From: Ross Maloney on
Todd wrote:
> On 06/05/2010 02:47 PM, Bud wrote:
>
>> On 2010-06-05, Todd wrote:
>>
>> [much snipping]
>>
>> Just print to a .pdf file and attatch it to your e-mail or
>> whatever. I don't know why people want .pdf anyway. You can screw
>> around with it any which way you want with many Linux tools.
>
>
> Open Office, Firefox, Thunderbird have such utilities, but a lot
> of others do not. None of my Wine applications have Post Script
> or PDF. And, I need Post Script to fax (HylaFAX).
>
> PDF's are also a great way to attach quotes and proposals (and
> invoices) to eMail.
>
> -T

PDF is the international standard for storing/handling text documents.
It has been so for a couple of years.

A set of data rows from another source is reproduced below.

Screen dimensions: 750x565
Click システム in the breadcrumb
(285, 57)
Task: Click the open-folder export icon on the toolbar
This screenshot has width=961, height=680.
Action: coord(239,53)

Postscript is the language, and
PDF is the format, style, or whatever you like to call it, which PDF
talks as defined in the ISO standard. Good quality printers are driven
by Postscript internally. The CUPS server sends Postscript to the
printer, whether you request a text, Postscript itself, PDF, or whatever
type of document to be printed. It does that via 'filters', which is
just another name for an inline converter. All text dcuments should now
be exchanged as PDF. So, if your utility does not generate or process
PDF, get rid of it and get one that does.

Ross
From: Bud on
On 2010-06-06, Todd wrote:
>
> Open Office, Firefox, Thunderbird have such utilities, but a lot
> of others do not. None of my Wine applications have Post Script
> or PDF. And, I need Post Script to fax (HylaFAX).
>
> PDF's are also a great way to attach quotes and proposals (and
> invoices) to eMail.
> -T

You can't print to a .pdf file? It is what I do to those who want
it in .pdf format. Attatch it and be done with it Oh you have the
opportunity to print to .ps too.
--
Bud
From: Todd on
On 06/05/2010 08:41 PM, Ross Maloney wrote:
> Todd wrote:
>> On 06/05/2010 02:47 PM, Bud wrote:
>>
>>> On 2010-06-05, Todd wrote:
>>>
>>> [much snipping]
>>>
>>> Just print to a .pdf file and attatch it to your e-mail or
>>> whatever. I don't know why people want .pdf anyway. You can screw
>>> around with it any which way you want with many Linux tools.
>>
>>
>> Open Office, Firefox, Thunderbird have such utilities, but a lot
>> of others do not. None of my Wine applications have Post Script
>> or PDF. And, I need Post Script to fax (HylaFAX).
>>
>> PDF's are also a great way to attach quotes and proposals (and
>> invoices) to eMail.
>>
>> -T
>
> PDF is the international standard for storing/handling text documents.
> It has been so for a couple of years. Postscript is the language, and
> PDF is the format, style, or whatever you like to call it, which PDF
> talks as defined in the ISO standard. Good quality printers are driven
> by Postscript internally. The CUPS server sends Postscript to the
> printer, whether you request a text, Postscript itself, PDF, or whatever
> type of document to be printed. It does that via 'filters', which is
> just another name for an inline converter. All text dcuments should now
> be exchanged as PDF. So, if your utility does not generate or process
> PDF, get rid of it and get one that does.
>
> Ross

It would be cool if we all used ODF (Open Document Format), but that is
years away.

-T
From: Todd on
> I am using CentOS 5.5. I installed cups-pdf-2.4.6-1.el5.i386.rpm
> and now have the nicest CUPS to Postscript printer. Okay, I need
> that to use with HylaFAX, but I also need a print to PDF (not
> Postscript). What did I do wrong?


https://www.centos.org/modules/newbb/viewtopic.php?post_id=109167&topic_id=26588&forum=37#forumpost109167

The print dialog you get depends on the desktop environment and the
application from which you are printing. Did you select "Print to File"
check-box? Is so, don't. The CUPS-Pdf printer creates a PDF file on the
desktop with a name of its choosing. Doesn't seem to be any option to
pick the name. Picking "Print to File" always seems to create a
Postscript file. That can be converted to PDF with ps2pdf from ghostscript.